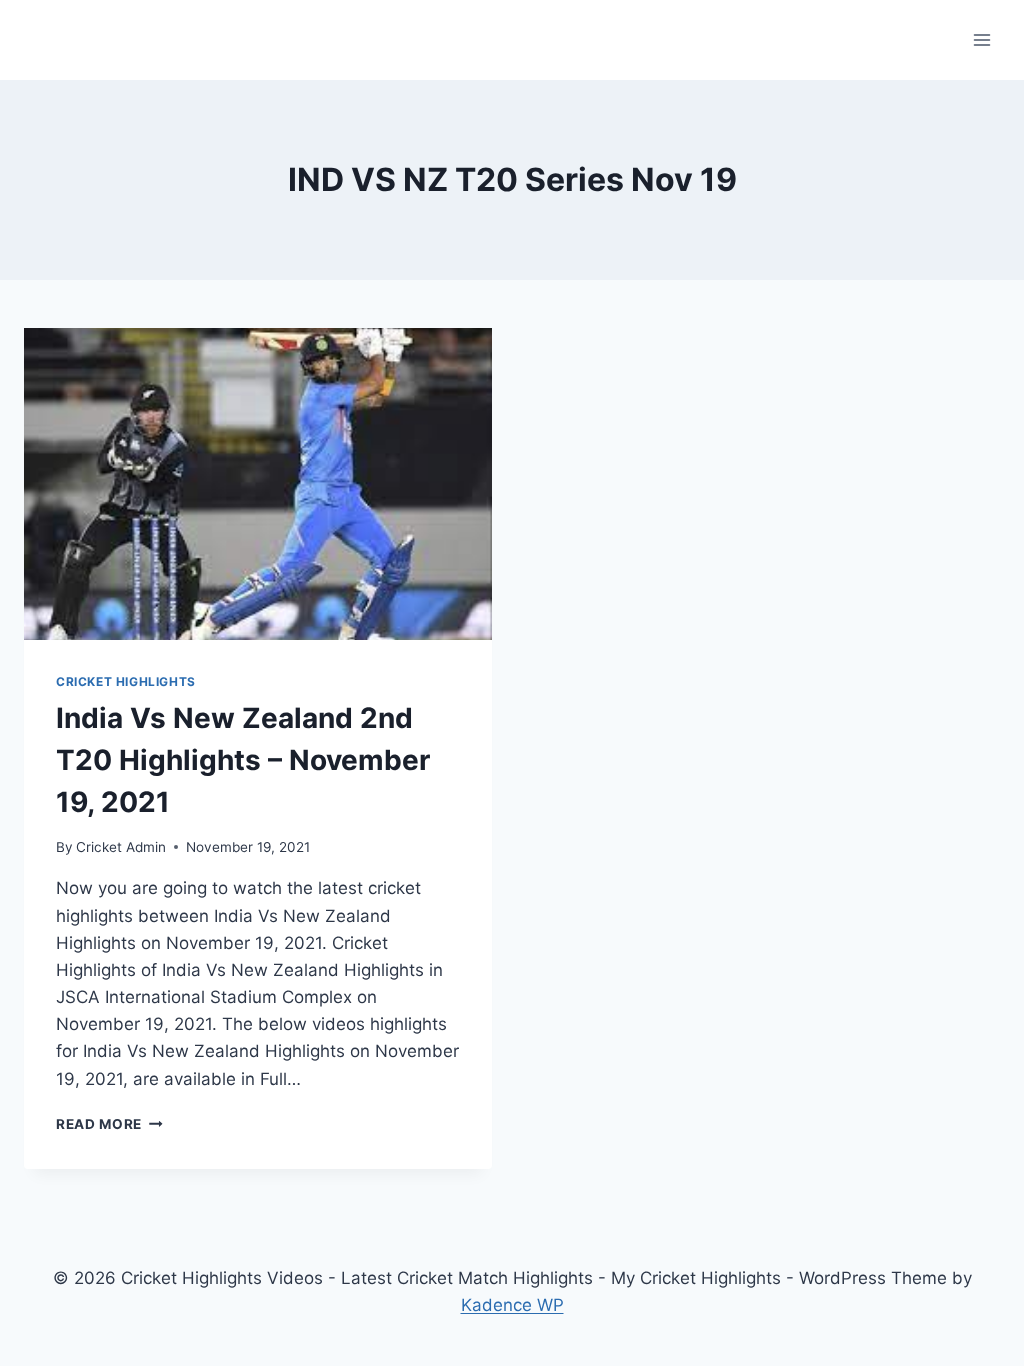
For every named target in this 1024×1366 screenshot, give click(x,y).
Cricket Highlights (126, 681)
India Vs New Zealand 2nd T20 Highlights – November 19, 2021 (243, 760)
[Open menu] (981, 39)
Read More (109, 1124)
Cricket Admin (121, 847)
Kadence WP (512, 1305)
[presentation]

▶ **Instructions for the task**:
Set down only the line containing "Cricket Highlights (126, 681)" and the lines after it through the end, exactly as they appear above.

▶ **The answer**:
Cricket Highlights (126, 681)
India Vs New Zealand 2nd T20 Highlights – November 19, 2021 (243, 760)
[Open menu] (981, 39)
Read More (109, 1124)
Cricket Admin (121, 847)
Kadence WP (512, 1305)
[presentation]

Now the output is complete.